I want to take you on a trip into the future of life science marketing, not because I’m some kind of prophet (I didn’t come up with these ideas, nor did anyone in our industry) but because if the predictions of many marketing futurists come true, and if trends continue, the future will catch you by surprise and it won’t be a pleasant experience. It just could threaten your entire ability to be successful as a marketer.
Before we go into the future, to give us some perspective, let’s take a very quick look at where we are today and how we got here.
How we got here…
Once upon a time there was no internet and everything was print. (Last time I checked, CROs and manufacturers of lab equipment weren’t advertising on TV or the radio, so we can ignore those.) Then there was the internet, and marketers saw that it was good. They could easily reach large audiences at very low incremental costs. There was email marketing and banner advertising, and those were very successful tools for a long time. We could put ourselves directly in front of our target audiences, seemingly at will. Marketers got fat and happy, feeding off the plenty that the internet provided for them.
But customers got tired of interruptions. They responded with spam filters and ad blockers. They became numb to the constant barrage of ads and learned, consciously or not, to tune out the ads that marketers were throwing at them.
Marketers sought to save their valuable channels, and came up with new ways of increasing ROI. The rich media ad was born, as was the native ad. Clickthrough improved, and marketers breathed a collective sigh of relief.
Email was never the same. Marketers couldn’t keep up. Where unsolicited email was once extremely popular, now most marketers use double opt-in lists. List sizes shrunk precipitously.
…and where we’re going
We’re in the midst of the death of unsolicited email marketing and opt-in email marketing is by no means future-proof. Display advertising is threatened as well. What comes after native? Maybe there are more evolutions of display (and / or text) advertising to come, but we can’t just keep filling webpages with junk. The audience – especially our well-educated and knowledgeable audience of scientists, will find a way to take back and protect their valuable attention. So what happens when they do so to an extent that the traditional marketing-by-interruption approaches are no longer effective?
Email and display advertising goes away. You can’t go back to print: we already know that’s not effective, and who actually reads things on pieces of paper anymore? Content marketing is valuable, but that doesn’t solve the problem either – it may help keep the audience’s attention but you still need to get their attention in the first place. Conference attendance is steadily declining and an opportunity that only comes once a year isn’t enough to prop up a marketing program. So what’s left?
Barring new channels being invented between now and then, it leaves search and social media.
The value of search is abundantly clear to most marketers, and while its value increases as it becomes more difficult to reach people through other channels, search won’t necessarily enter a new paradigm because of it.

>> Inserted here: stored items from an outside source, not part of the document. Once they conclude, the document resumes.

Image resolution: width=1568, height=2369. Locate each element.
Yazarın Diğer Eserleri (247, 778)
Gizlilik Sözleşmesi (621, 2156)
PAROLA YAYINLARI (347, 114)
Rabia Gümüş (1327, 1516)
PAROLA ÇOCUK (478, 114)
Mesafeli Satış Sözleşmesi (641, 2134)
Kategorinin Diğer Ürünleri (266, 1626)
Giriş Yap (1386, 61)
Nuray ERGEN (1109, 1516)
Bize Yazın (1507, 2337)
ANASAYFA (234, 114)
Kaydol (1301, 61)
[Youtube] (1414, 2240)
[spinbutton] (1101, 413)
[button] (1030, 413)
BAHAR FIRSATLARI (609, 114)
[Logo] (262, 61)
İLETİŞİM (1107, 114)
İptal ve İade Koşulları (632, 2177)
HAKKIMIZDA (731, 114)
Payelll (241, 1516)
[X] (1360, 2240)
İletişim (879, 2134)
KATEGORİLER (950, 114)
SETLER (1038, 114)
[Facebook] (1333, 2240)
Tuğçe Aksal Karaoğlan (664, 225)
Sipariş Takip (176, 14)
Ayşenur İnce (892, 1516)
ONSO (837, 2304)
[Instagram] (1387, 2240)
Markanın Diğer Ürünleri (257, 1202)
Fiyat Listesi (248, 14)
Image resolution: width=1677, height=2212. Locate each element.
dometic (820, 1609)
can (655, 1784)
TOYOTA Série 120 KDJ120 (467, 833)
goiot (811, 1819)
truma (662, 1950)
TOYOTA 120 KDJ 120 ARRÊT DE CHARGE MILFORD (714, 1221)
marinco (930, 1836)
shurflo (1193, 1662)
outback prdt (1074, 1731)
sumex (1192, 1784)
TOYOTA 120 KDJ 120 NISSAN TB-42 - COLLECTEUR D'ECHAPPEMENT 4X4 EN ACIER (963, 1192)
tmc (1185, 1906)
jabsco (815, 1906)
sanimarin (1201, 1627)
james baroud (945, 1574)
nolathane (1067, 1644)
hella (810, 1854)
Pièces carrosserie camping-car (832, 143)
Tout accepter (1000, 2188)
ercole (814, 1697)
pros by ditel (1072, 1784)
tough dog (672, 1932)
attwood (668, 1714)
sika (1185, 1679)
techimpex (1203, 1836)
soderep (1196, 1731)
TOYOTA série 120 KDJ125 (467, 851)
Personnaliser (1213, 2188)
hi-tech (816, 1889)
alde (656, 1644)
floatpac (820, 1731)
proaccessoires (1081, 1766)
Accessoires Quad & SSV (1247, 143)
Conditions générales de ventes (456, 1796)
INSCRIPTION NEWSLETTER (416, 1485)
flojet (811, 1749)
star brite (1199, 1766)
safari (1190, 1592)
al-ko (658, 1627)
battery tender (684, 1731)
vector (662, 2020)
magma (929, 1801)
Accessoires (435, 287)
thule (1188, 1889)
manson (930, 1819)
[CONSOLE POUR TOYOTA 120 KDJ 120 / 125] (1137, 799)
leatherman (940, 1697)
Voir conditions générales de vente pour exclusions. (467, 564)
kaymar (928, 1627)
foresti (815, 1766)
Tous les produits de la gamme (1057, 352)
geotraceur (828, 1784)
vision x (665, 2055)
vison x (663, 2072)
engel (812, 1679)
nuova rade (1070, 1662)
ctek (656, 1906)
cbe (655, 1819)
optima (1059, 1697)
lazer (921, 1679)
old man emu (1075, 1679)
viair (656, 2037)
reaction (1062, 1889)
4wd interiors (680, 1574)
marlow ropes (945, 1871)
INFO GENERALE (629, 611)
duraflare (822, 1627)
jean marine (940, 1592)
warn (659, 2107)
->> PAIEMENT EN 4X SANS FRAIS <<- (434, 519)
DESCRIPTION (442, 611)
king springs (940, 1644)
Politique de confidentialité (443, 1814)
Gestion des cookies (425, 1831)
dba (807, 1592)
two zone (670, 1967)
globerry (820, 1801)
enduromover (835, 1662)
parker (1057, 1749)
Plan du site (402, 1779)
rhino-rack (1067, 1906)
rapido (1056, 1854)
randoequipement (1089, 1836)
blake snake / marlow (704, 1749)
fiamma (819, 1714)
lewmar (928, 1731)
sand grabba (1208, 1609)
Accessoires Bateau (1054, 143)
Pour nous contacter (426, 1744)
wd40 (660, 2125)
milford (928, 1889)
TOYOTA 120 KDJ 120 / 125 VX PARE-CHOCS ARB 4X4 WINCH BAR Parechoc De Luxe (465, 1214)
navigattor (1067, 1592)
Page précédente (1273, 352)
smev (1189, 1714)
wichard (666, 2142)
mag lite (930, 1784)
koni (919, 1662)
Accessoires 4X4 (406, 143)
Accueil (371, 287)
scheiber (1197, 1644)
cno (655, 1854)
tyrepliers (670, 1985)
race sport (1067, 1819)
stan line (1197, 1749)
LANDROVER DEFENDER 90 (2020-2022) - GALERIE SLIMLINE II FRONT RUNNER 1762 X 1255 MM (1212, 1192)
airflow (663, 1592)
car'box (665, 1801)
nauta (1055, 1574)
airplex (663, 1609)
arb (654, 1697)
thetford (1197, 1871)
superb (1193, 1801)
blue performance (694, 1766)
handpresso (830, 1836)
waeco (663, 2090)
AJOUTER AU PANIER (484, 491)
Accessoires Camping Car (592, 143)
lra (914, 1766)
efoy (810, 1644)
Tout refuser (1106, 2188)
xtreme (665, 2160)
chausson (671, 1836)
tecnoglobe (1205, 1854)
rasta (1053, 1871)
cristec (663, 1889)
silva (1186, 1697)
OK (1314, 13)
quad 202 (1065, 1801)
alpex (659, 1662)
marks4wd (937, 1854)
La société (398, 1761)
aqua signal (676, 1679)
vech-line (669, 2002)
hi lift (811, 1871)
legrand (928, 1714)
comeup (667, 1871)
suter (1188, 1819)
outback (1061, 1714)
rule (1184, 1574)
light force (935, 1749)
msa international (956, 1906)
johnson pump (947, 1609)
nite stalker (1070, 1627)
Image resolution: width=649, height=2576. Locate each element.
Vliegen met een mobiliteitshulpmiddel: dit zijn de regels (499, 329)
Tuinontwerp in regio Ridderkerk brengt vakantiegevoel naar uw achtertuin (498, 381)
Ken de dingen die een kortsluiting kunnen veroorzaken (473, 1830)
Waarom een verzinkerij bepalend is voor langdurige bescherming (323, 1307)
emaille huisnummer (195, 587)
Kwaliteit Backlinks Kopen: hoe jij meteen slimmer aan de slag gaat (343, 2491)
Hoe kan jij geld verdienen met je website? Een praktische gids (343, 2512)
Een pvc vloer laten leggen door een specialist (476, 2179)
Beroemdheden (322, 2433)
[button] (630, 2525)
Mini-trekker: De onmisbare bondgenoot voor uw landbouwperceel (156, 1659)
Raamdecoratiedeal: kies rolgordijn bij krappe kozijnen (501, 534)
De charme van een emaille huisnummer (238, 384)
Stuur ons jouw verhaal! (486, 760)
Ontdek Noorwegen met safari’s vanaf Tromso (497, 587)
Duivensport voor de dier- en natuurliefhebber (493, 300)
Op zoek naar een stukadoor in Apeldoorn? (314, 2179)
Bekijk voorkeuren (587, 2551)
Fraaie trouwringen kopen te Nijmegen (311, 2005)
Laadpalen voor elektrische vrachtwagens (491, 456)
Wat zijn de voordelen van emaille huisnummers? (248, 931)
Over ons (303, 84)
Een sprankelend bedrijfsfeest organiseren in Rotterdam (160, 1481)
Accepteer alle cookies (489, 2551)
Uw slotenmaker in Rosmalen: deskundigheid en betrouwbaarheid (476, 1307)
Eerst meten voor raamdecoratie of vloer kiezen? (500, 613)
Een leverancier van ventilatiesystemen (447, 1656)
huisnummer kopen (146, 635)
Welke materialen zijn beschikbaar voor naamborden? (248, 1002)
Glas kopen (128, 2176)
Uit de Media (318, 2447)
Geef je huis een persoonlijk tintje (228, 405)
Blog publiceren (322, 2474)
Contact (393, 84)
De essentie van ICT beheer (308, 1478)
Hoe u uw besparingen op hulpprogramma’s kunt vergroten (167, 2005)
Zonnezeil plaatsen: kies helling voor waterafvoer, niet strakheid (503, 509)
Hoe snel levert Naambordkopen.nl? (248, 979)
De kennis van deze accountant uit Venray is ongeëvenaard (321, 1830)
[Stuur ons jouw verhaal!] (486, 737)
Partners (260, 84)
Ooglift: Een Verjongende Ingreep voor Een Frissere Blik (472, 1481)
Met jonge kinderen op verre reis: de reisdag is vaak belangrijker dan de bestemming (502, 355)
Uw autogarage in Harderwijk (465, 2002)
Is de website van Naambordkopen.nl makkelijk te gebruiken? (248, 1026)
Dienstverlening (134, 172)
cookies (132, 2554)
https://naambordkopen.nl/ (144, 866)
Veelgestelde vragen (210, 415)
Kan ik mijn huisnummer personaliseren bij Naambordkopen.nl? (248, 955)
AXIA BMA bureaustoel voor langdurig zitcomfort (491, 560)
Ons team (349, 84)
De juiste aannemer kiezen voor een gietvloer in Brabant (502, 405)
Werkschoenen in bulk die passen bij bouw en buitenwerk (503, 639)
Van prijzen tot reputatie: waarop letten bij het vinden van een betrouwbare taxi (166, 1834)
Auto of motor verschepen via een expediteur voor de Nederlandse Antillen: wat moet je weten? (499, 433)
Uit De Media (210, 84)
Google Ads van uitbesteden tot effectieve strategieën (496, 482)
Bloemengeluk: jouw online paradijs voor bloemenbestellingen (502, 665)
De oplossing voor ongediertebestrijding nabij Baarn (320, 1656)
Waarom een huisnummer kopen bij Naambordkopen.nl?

Social media marketing, on the other hand, changes immensely. Social media essentially becomes your new permission-based marketing. It’s a group of people who you can actively reach out to with your marketing messages. You expand your list disseminating valuable, share-worthy content. The rules and best practices of social media won’t change so much, but its role without your marketing program will transform. That’s why it’s so important to start building your audience now, while you can still pull people to you with advertising.
Growing an audience organically takes a lot of time and effort. Right now you can “cheat” with social advertising, but how long will it be until that becomes ineffective as well? Start growing your audience now and you’ll be prepared for the future of permission-based marketing.